▸ Material supplied

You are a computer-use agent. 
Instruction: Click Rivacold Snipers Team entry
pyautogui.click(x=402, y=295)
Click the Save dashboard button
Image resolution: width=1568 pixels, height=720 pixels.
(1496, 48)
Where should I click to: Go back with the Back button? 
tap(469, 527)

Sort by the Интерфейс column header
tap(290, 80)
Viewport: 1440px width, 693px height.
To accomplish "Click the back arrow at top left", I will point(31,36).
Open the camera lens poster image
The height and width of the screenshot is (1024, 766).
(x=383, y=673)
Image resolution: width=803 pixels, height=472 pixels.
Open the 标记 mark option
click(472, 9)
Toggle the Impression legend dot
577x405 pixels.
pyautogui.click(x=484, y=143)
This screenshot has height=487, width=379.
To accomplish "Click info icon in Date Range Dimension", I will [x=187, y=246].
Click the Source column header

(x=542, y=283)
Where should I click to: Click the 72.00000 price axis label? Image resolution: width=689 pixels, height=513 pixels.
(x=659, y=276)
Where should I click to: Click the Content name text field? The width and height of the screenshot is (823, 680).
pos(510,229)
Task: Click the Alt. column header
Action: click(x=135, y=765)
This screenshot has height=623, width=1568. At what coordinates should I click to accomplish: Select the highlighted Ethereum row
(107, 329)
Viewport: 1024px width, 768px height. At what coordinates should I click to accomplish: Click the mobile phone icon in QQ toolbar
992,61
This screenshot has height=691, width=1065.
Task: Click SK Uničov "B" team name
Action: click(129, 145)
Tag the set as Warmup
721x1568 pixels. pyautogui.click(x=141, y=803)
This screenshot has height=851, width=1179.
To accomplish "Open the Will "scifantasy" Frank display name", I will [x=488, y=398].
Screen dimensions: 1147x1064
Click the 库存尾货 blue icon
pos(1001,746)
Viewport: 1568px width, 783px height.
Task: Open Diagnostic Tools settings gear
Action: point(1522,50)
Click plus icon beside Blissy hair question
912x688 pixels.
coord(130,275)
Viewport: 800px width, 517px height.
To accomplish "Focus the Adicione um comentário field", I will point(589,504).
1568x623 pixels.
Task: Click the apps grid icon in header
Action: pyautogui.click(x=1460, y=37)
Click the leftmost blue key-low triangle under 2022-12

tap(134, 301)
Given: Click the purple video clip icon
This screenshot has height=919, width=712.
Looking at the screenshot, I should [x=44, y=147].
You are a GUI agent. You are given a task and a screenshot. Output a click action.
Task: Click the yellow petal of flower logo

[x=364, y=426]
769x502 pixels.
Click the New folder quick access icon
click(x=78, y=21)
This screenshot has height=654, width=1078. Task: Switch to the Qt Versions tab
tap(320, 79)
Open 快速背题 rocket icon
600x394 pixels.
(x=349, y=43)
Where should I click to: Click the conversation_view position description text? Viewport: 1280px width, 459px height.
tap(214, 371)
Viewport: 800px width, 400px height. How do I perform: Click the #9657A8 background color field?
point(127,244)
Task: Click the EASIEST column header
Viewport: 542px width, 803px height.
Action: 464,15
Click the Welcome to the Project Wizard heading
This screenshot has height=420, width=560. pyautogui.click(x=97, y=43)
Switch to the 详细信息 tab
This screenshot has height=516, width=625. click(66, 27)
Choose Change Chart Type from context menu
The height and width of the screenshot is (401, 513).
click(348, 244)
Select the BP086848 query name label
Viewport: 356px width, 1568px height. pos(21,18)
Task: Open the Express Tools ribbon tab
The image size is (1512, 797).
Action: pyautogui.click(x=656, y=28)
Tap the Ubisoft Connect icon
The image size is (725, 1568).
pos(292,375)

▸ What the exercise asks
Filter the material above down to the lines that hold the word "agent".

▸ Expected answer
You are a computer-use agent. 
You are a GUI agent. You are given a task and a screenshot. Output a click action.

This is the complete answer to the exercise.